Optimized Dynamic Service Placement for Enhanced Scheduling in Fog-Edge Computing Environments

Abstract

The traditional cloud computing model struggles to efficiently handle the vast number of Internet of Things (IoT) services due to its centralized nature and physical distance from end-users. In contrast, edge and fog computing have emerged as promising solutions for supporting latency-sensitive IoT applications by distributing computational resources closer to the data source. However, these technologies are limited by their size and computational capacities, making optimal service placement a critical challenge. This paper addresses this challenge by introducing a dynamic and distributed service placement policy tailored for edge and fog environments. By leveraging the inherent advantages of proximity in fog and edge nodes, the proposed policy seeks to enhance service delivery efficiency, reduce latency, and improve resource utilization. The proposed method focuses on optimizing the placement of high-demand services closer to the data generation sources to enhance scheduling efficiency in fog computing environments. Our method is divided into three interconnected modules.
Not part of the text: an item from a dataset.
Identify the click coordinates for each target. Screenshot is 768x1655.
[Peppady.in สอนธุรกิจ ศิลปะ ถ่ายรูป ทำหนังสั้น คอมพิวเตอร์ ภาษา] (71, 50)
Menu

The first module is the service type estimator, which is responsible for distributing services to appropriate nodes. Here, we use the Political Optimizer (PO) as a new metaheuristic algorithm for deploying IoT services. The second module is service dependency estimator, which manages service dependencies. Here, we load dependent services near the data using a path matrix based on the Warshall algorithm. Finally, the third module is resource demand scheduling, which estimates resource demand to facilitate optimal scheduling. Here, we use a popularity-based policy to manage resource demand and service execution scheduling. Implementation results demonstrate significant improvements over existing state-of-the-art policies, highlighting the efficacy of the proposed policy in enhancing service delivery within fog-edge computing frameworks.